In pochi lo ricordano ma nella rosa del Chelsea che vinse la Champions League 2011/12 c'era anche un giovanissimo Romelu Lukaku, oggi bomber principe dell'Inter di Conte.
L'attaccante belga, in un'intervista concessa a 'Het Laatste Nieuws', confessa però di non sentire suo quel trofeo.
"Di Matteo mi disse che sarei rimasto con il gruppo fino a dopo la finale ma non ho toccato la coppa nemmeno con un dito. Perché non ho vinto quel trofeo. Ragiono così da quando avevo undici anni: se non ho contribuito, non è il mio trofeo".
Lukaku d'altronde non era neppure inserito in lista UEFA e dunque non giocò neanche un minuto di quell'edizione della Champions. Colpa, pure, di un rapporto tutt'altro che buon col precedente allenatore Villas-Boas.

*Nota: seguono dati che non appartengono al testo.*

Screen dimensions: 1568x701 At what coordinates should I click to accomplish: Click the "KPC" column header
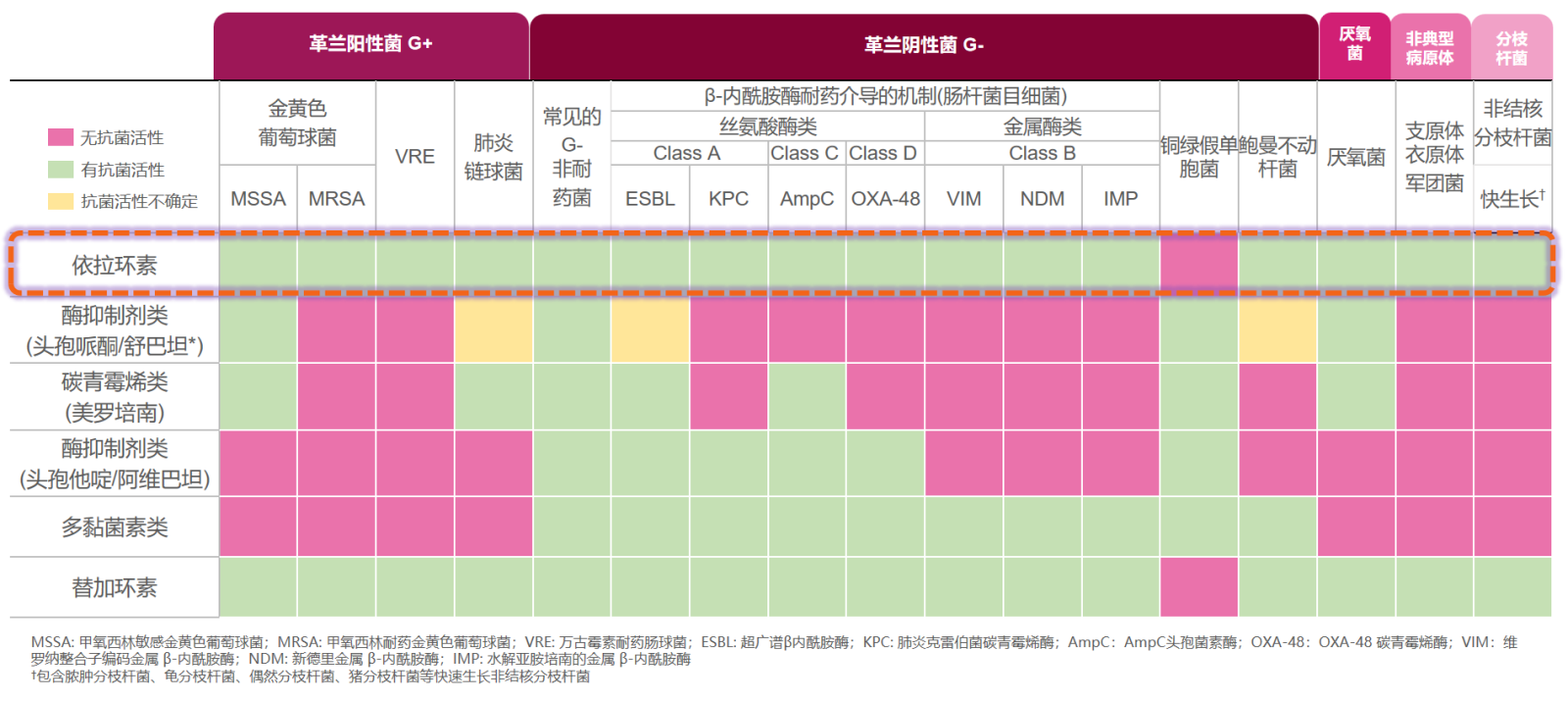[728, 199]
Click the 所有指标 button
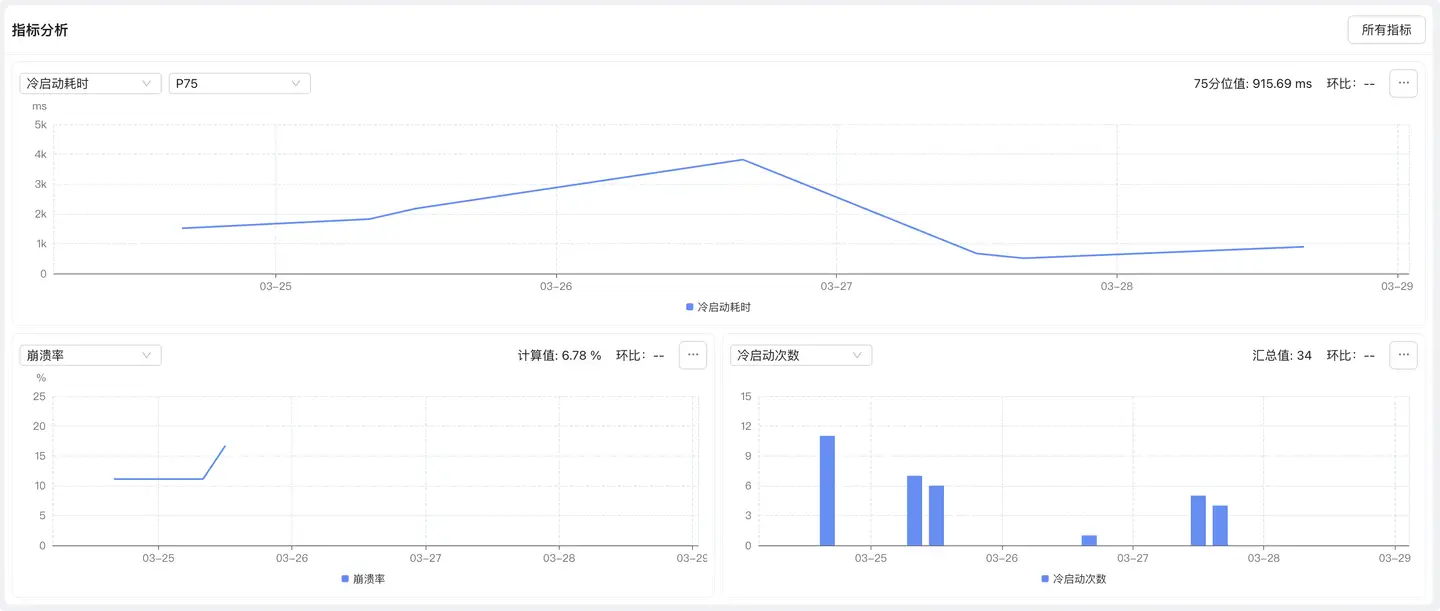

"In allenamento mi è capitato di avere la casacca di chi gioca con entrambe le squadre. Una volta facevo il terzino a sinistra, poi a destra. Così non cresci. Ho detto al club cosa pensavo. So che era sotto pressione ma non doveva trattarmi in quel modo. Con Di Matteo è stato completamente diverso, mi ha coinvolto immediatamente. Sarebbe dovuto arrivare molto prima. Non ho mai perdonato Villas-Boas".